## Task
In the records below, find the line containing "This screenshot has height=855, width=1324.", then print it and every following line exactly, through the last, without pictures.

## Supplied material
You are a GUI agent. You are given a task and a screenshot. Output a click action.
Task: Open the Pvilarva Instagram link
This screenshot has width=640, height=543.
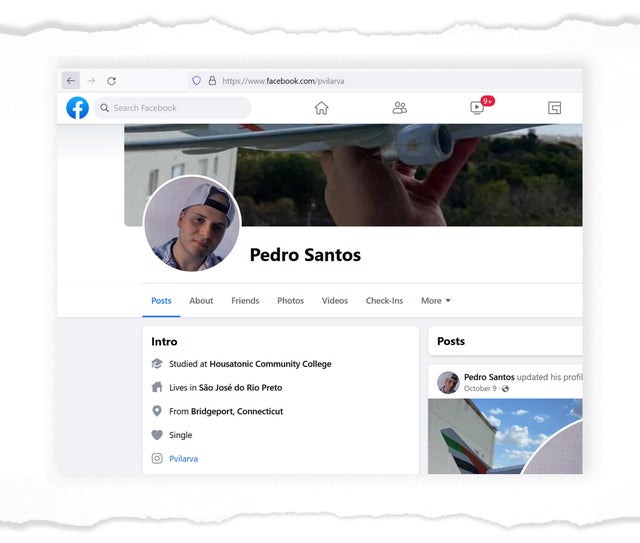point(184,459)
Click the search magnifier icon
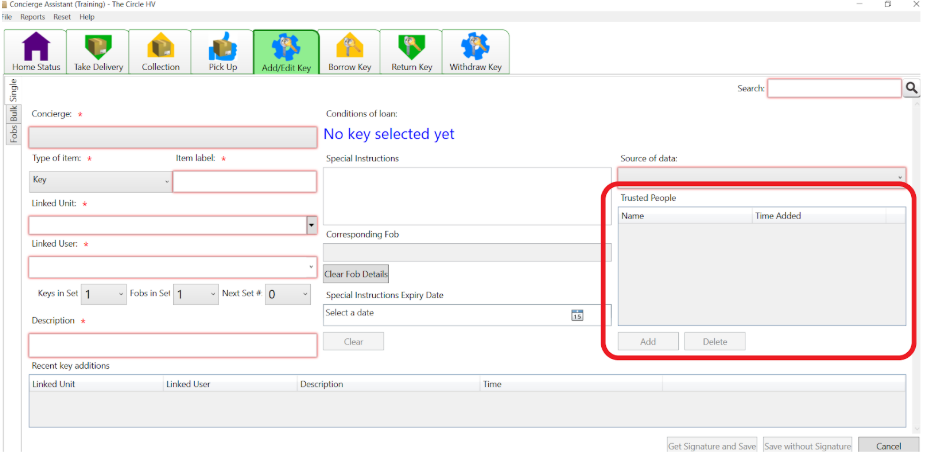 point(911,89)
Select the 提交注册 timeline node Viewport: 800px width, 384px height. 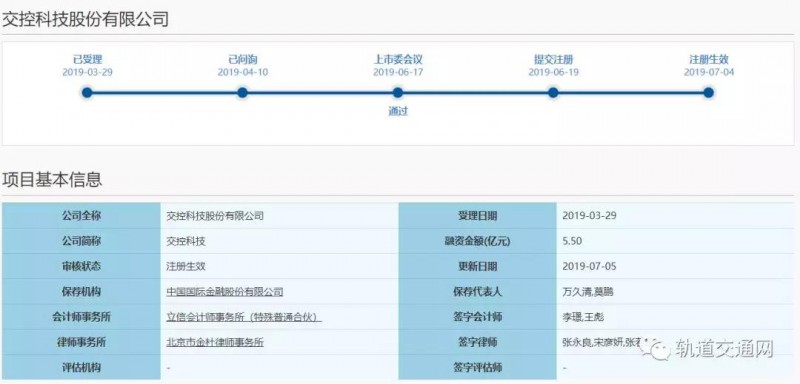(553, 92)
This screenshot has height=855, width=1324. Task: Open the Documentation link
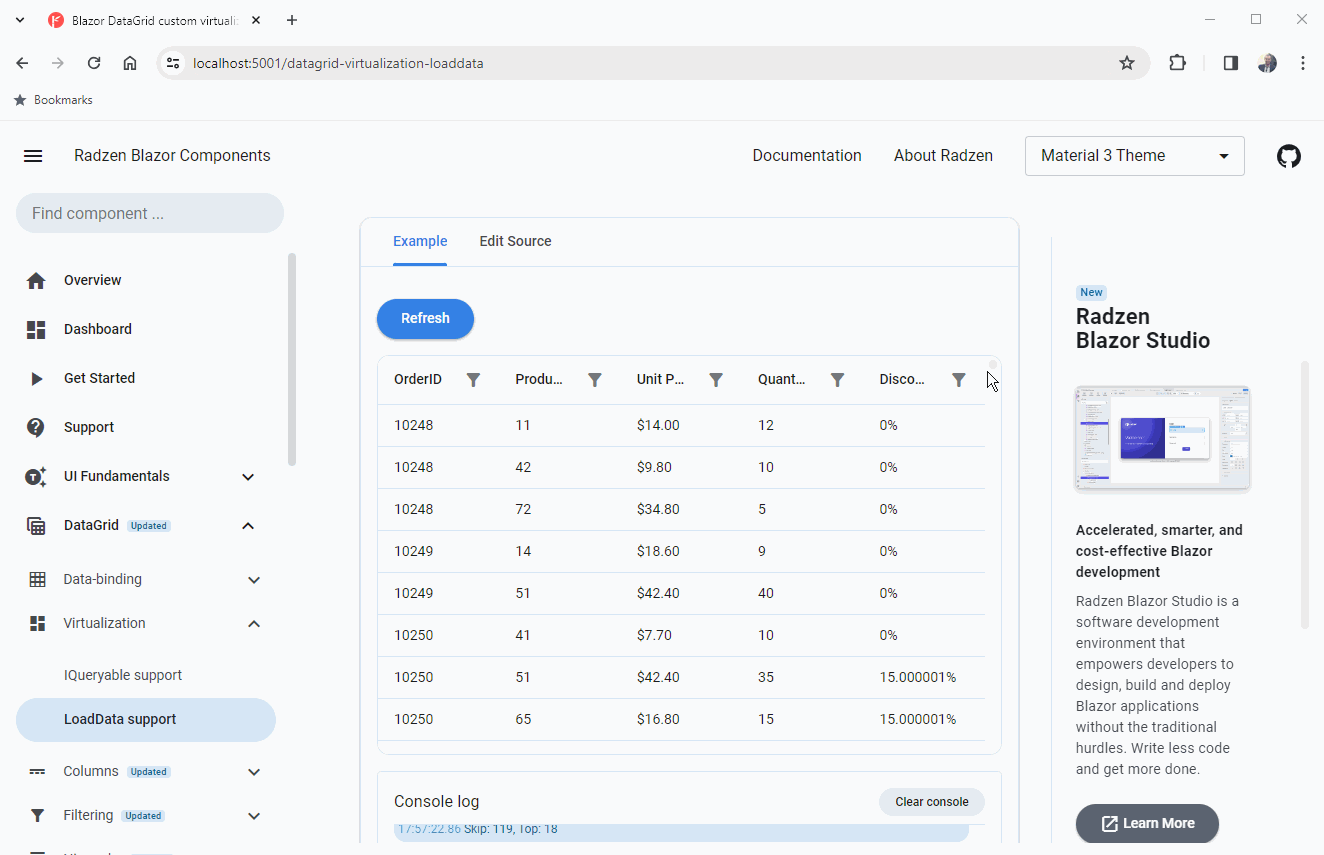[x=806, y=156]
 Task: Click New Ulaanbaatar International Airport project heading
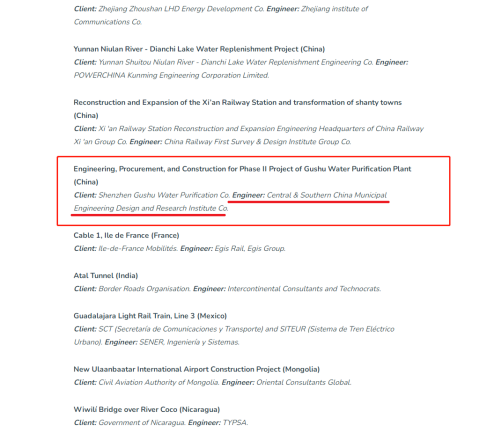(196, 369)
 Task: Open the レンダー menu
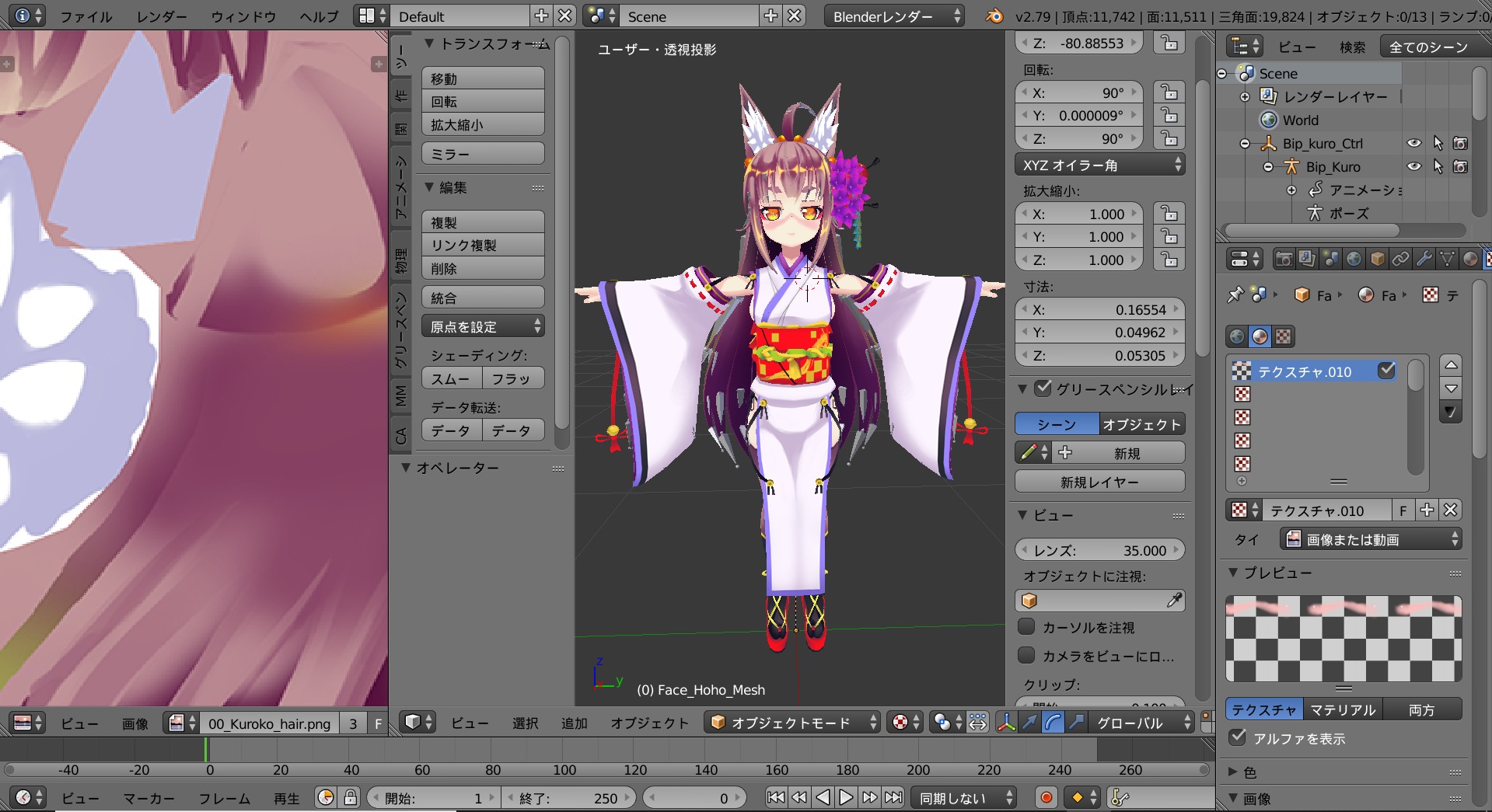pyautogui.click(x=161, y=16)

## Your response
This screenshot has height=855, width=1324. Task: Open the Documentation link
[x=806, y=156]
 Task: Click New Ulaanbaatar International Airport project heading
(196, 369)
 Task: Open the レンダー menu
pyautogui.click(x=161, y=16)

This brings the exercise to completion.